> _WORK ORDER_
Tally the lines of the listing below in which the string "magnifier" occurs, and give the tally alone.

> _MATERIAL FOR THE TASK_
= Beginning of Section =

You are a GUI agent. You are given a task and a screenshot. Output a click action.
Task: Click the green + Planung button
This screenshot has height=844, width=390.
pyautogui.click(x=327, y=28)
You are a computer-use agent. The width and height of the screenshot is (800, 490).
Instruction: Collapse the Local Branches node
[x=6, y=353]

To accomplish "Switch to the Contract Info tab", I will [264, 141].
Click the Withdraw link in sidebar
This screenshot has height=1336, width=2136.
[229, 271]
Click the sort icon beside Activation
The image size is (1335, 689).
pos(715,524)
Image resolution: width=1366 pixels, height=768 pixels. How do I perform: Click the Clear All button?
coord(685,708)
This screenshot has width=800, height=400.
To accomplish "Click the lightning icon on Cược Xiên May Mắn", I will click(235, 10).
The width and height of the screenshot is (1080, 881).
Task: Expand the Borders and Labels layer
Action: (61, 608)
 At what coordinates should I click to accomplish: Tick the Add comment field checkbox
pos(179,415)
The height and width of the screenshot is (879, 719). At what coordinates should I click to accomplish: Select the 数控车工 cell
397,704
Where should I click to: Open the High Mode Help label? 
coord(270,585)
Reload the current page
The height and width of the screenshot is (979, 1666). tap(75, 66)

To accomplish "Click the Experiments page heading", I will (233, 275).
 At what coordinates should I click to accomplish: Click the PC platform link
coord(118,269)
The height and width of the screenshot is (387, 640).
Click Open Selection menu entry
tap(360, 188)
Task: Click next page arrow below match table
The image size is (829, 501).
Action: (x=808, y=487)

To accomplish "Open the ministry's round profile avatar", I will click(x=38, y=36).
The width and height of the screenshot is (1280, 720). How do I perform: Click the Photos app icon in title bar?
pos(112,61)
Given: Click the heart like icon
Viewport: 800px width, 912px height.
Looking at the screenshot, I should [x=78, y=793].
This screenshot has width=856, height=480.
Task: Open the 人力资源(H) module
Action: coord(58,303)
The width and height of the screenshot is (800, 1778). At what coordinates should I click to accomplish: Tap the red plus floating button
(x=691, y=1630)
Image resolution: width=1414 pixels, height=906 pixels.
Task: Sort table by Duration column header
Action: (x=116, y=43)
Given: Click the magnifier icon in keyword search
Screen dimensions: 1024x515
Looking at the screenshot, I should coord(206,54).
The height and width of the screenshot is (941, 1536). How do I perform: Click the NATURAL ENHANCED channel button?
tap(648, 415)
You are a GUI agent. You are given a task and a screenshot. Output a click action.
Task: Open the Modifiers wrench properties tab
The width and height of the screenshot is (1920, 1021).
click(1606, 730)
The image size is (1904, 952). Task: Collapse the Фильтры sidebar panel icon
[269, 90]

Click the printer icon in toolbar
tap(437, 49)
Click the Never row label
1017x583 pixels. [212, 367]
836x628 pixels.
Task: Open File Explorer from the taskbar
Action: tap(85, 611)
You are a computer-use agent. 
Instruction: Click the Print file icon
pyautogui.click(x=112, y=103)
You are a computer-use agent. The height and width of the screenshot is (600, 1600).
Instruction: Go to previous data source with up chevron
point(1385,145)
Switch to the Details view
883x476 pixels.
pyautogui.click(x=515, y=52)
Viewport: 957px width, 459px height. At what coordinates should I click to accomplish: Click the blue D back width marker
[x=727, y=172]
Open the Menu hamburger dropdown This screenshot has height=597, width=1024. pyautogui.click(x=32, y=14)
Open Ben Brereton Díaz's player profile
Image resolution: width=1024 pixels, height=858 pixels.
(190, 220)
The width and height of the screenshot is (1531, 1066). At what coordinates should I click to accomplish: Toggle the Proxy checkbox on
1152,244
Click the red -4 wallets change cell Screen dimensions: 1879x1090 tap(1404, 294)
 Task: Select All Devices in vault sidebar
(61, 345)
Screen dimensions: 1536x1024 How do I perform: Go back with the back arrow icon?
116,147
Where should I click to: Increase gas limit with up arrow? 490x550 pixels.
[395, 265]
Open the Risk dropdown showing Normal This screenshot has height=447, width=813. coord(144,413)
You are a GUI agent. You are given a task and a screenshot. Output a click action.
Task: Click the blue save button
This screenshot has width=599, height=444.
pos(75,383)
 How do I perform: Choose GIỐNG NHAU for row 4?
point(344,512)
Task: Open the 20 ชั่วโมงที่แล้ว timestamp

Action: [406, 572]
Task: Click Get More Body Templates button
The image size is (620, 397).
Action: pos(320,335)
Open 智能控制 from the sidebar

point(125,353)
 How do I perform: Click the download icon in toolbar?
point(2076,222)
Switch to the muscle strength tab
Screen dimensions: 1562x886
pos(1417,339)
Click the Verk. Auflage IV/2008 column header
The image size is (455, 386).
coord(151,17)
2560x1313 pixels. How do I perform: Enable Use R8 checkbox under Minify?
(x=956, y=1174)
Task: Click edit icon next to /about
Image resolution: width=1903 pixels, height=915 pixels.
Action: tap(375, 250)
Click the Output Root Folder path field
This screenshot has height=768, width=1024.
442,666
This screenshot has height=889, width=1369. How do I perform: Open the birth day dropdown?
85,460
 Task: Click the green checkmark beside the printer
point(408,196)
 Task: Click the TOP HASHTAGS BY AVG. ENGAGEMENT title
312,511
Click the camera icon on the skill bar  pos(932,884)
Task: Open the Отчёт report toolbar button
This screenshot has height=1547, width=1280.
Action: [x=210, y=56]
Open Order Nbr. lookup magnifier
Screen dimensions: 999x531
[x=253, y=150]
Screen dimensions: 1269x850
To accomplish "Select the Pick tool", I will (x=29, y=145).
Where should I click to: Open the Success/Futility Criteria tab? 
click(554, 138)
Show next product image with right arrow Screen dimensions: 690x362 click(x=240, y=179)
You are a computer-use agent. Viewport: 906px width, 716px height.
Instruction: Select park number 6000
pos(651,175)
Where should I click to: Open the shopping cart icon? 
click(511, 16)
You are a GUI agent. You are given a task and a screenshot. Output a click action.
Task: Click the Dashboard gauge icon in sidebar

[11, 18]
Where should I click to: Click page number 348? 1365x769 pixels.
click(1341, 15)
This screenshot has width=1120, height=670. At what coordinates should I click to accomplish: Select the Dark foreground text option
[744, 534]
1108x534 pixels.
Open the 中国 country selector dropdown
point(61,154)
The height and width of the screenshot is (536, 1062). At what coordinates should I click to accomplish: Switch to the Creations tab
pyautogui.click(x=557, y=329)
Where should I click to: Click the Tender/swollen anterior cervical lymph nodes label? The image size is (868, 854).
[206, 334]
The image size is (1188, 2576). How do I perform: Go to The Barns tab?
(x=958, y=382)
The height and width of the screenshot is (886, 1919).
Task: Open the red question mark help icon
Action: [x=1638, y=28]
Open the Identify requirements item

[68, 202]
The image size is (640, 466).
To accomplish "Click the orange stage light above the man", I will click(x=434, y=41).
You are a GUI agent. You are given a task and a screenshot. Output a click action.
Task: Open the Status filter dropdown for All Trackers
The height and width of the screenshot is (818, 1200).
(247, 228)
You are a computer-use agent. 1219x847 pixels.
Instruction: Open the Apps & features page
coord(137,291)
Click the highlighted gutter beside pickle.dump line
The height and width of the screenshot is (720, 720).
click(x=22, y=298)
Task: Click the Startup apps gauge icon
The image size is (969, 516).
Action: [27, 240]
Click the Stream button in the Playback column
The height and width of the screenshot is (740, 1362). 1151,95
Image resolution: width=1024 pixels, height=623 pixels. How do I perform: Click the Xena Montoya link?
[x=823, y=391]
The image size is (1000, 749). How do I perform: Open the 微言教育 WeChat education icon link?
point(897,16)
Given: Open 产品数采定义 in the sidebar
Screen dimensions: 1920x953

= End of Section =

> _REPLY_
2